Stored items
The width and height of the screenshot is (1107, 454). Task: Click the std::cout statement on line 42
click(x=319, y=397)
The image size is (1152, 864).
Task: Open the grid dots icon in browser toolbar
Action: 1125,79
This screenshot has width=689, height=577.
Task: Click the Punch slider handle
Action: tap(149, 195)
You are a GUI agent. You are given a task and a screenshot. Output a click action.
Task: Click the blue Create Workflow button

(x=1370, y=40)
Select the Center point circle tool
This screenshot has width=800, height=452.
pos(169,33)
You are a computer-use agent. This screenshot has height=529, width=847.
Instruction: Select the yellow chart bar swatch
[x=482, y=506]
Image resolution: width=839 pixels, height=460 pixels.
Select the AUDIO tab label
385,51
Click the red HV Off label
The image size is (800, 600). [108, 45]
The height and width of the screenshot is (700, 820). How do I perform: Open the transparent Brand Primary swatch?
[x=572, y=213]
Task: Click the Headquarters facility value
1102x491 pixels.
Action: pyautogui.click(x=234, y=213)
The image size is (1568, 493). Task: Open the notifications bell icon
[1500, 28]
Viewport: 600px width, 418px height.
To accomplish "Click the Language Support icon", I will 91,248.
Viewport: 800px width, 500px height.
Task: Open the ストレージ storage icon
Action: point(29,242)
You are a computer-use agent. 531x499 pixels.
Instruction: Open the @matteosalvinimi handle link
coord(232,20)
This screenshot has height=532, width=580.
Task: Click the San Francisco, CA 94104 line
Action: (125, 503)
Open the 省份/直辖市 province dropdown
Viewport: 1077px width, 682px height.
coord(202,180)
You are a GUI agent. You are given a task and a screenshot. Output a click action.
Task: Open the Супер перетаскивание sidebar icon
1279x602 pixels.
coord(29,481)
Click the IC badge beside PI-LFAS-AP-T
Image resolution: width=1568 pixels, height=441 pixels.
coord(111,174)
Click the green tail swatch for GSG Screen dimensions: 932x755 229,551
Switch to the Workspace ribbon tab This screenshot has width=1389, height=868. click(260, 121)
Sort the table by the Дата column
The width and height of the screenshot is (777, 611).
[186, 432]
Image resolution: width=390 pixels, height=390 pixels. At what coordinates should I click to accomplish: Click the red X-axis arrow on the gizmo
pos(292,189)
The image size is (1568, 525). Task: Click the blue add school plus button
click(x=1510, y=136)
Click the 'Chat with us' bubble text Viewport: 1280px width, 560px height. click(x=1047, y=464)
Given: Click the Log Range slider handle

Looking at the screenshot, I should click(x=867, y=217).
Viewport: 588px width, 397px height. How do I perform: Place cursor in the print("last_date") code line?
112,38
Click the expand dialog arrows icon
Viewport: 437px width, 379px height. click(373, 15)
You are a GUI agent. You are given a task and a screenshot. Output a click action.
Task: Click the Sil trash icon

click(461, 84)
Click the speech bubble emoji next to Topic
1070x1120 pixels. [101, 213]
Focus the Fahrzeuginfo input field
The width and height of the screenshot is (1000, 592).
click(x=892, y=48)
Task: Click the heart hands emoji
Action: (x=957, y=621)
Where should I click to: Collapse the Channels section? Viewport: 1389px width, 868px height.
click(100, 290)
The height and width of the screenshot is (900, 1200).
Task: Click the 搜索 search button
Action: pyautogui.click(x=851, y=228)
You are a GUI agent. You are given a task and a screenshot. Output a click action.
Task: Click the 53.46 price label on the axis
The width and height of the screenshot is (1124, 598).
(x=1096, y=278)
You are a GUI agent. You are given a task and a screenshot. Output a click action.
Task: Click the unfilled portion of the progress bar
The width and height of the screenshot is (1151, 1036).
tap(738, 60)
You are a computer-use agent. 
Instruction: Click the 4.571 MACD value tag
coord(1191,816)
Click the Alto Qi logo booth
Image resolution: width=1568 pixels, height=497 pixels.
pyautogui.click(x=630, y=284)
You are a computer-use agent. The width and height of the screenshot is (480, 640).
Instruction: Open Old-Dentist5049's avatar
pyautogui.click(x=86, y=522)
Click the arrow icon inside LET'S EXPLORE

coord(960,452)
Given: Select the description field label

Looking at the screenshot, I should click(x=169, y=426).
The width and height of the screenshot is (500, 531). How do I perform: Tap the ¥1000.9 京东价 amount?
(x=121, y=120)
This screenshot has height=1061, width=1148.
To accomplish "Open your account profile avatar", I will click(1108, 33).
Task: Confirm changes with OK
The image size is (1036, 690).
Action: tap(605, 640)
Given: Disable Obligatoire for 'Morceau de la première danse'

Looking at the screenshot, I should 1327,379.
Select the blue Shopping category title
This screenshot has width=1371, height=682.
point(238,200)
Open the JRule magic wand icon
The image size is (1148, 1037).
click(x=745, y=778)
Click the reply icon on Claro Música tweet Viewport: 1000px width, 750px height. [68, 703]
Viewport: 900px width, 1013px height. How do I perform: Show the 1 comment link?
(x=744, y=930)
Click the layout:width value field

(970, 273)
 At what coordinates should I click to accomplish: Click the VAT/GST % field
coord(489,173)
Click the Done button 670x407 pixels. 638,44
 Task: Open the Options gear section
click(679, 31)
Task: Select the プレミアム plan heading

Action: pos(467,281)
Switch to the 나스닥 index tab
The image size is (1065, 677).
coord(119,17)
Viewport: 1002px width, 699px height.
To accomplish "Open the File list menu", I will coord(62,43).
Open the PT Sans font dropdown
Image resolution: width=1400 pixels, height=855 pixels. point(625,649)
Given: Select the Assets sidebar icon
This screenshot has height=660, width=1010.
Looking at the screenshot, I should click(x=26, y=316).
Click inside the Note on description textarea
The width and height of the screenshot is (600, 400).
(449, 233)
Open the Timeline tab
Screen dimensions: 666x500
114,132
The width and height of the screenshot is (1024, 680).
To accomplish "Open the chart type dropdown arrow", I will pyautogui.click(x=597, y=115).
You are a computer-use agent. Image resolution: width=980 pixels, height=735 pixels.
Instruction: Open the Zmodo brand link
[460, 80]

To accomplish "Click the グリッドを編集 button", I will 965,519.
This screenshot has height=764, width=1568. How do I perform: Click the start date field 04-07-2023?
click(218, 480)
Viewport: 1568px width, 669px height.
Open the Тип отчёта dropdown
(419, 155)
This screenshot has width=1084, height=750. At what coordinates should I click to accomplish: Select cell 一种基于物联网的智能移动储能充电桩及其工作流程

Exercise objective →
From the entries, report each line that includes the word "computer".

Task result →
You are a computer-use agent. This screenshot has height=529, width=847.
You are a computer-use agent. 531x499 pixels.
You are a computer-use agent. 
You are a computer-use agent. The width and height of the screenshot is (480, 640).
You are a computer-use agent. Image resolution: width=980 pixels, height=735 pixels.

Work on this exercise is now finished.